Stored items from a collection
□ □ □ □ □ □ □
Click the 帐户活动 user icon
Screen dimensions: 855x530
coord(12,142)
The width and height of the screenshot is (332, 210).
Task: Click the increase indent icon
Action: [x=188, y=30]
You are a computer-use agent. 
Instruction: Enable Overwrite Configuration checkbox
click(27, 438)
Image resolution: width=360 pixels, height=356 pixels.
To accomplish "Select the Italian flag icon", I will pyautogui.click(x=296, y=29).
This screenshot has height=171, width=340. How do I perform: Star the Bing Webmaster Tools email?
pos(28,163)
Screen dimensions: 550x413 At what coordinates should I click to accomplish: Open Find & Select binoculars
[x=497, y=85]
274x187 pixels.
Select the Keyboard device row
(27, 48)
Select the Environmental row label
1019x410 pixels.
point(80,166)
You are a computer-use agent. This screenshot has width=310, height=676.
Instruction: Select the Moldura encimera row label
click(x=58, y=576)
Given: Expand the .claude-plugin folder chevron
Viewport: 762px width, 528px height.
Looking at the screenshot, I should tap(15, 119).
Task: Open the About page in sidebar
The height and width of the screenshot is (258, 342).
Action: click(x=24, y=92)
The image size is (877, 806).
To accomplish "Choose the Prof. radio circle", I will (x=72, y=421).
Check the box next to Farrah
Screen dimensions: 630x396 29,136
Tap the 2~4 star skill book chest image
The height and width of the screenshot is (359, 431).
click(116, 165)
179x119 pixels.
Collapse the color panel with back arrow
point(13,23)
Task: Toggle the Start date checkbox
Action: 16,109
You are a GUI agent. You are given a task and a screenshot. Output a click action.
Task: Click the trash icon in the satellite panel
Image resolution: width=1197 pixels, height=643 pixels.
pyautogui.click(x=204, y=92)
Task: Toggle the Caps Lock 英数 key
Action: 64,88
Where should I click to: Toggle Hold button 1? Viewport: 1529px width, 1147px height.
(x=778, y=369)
□ □ □ □ □ □ □
§ **GOAL OF THE EXERCISE**
In full and without alteration, write out the data above.

§ **EXERCISE RESPONSE**
Click the 帐户活动 user icon
Screen dimensions: 855x530
coord(12,142)
The width and height of the screenshot is (332, 210).
Task: Click the increase indent icon
Action: [x=188, y=30]
You are a computer-use agent. 
Instruction: Enable Overwrite Configuration checkbox
click(27, 438)
Image resolution: width=360 pixels, height=356 pixels.
To accomplish "Select the Italian flag icon", I will pyautogui.click(x=296, y=29).
This screenshot has height=171, width=340. How do I perform: Star the Bing Webmaster Tools email?
pos(28,163)
Screen dimensions: 550x413 At what coordinates should I click to accomplish: Open Find & Select binoculars
[x=497, y=85]
274x187 pixels.
Select the Keyboard device row
(27, 48)
Select the Environmental row label
1019x410 pixels.
point(80,166)
You are a computer-use agent. This screenshot has width=310, height=676.
Instruction: Select the Moldura encimera row label
click(x=58, y=576)
Given: Expand the .claude-plugin folder chevron
Viewport: 762px width, 528px height.
Looking at the screenshot, I should tap(15, 119).
Task: Open the About page in sidebar
The height and width of the screenshot is (258, 342).
Action: click(x=24, y=92)
The image size is (877, 806).
To accomplish "Choose the Prof. radio circle", I will (x=72, y=421).
Check the box next to Farrah
Screen dimensions: 630x396 29,136
Tap the 2~4 star skill book chest image
The height and width of the screenshot is (359, 431).
click(116, 165)
179x119 pixels.
Collapse the color panel with back arrow
point(13,23)
Task: Toggle the Start date checkbox
Action: 16,109
You are a GUI agent. You are given a task and a screenshot. Output a click action.
Task: Click the trash icon in the satellite panel
Image resolution: width=1197 pixels, height=643 pixels.
pyautogui.click(x=204, y=92)
Task: Toggle the Caps Lock 英数 key
Action: 64,88
Where should I click to: Toggle Hold button 1? Viewport: 1529px width, 1147px height.
(x=778, y=369)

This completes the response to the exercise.